Exercise task: State how many lines of the items below contain the string "insurance". Give only the number.

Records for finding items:
# # # # #

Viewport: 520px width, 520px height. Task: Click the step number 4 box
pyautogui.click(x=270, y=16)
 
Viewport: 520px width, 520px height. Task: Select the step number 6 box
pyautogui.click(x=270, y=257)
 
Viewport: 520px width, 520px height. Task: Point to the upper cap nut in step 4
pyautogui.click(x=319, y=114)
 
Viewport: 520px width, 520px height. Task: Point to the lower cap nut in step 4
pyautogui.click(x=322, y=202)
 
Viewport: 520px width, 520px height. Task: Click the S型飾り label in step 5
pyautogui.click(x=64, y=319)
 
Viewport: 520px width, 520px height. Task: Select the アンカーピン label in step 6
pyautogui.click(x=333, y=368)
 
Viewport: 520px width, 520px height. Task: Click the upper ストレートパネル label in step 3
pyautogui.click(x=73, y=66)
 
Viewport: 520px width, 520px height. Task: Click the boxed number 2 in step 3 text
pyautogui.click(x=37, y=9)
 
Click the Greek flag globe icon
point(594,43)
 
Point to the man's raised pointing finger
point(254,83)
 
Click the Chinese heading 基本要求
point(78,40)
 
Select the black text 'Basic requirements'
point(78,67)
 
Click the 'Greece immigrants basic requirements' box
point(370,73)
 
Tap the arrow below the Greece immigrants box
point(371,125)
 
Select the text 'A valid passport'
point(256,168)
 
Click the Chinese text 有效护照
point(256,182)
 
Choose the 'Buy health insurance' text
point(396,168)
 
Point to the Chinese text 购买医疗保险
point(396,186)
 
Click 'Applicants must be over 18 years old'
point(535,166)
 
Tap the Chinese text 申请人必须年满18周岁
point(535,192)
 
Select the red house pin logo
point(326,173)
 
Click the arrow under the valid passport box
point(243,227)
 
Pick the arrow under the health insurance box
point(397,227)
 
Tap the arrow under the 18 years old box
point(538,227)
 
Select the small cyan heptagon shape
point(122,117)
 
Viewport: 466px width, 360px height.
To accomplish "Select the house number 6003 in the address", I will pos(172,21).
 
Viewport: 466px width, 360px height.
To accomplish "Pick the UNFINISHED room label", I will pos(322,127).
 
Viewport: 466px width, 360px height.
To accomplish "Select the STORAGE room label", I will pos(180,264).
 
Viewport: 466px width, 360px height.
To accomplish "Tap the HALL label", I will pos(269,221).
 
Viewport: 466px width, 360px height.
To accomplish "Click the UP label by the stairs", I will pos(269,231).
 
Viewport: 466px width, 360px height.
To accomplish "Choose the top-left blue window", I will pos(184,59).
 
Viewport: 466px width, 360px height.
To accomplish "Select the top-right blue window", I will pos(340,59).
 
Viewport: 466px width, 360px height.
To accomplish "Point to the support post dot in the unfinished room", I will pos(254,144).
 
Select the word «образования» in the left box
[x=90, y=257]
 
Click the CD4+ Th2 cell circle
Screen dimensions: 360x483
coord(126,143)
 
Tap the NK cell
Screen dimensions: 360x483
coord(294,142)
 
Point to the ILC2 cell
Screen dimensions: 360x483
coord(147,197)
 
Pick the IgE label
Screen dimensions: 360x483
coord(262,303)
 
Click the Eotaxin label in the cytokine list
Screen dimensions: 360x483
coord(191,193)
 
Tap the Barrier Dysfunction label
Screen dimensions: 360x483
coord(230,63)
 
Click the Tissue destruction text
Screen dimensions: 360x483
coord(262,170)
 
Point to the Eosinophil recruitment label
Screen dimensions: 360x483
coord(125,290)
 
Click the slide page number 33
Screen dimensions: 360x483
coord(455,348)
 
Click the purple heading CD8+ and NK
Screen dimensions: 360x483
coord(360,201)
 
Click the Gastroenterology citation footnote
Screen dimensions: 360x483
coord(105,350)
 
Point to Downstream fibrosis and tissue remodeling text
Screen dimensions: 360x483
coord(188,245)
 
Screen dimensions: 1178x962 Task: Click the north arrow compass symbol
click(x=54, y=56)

# # # # #

Output of the exercise: 2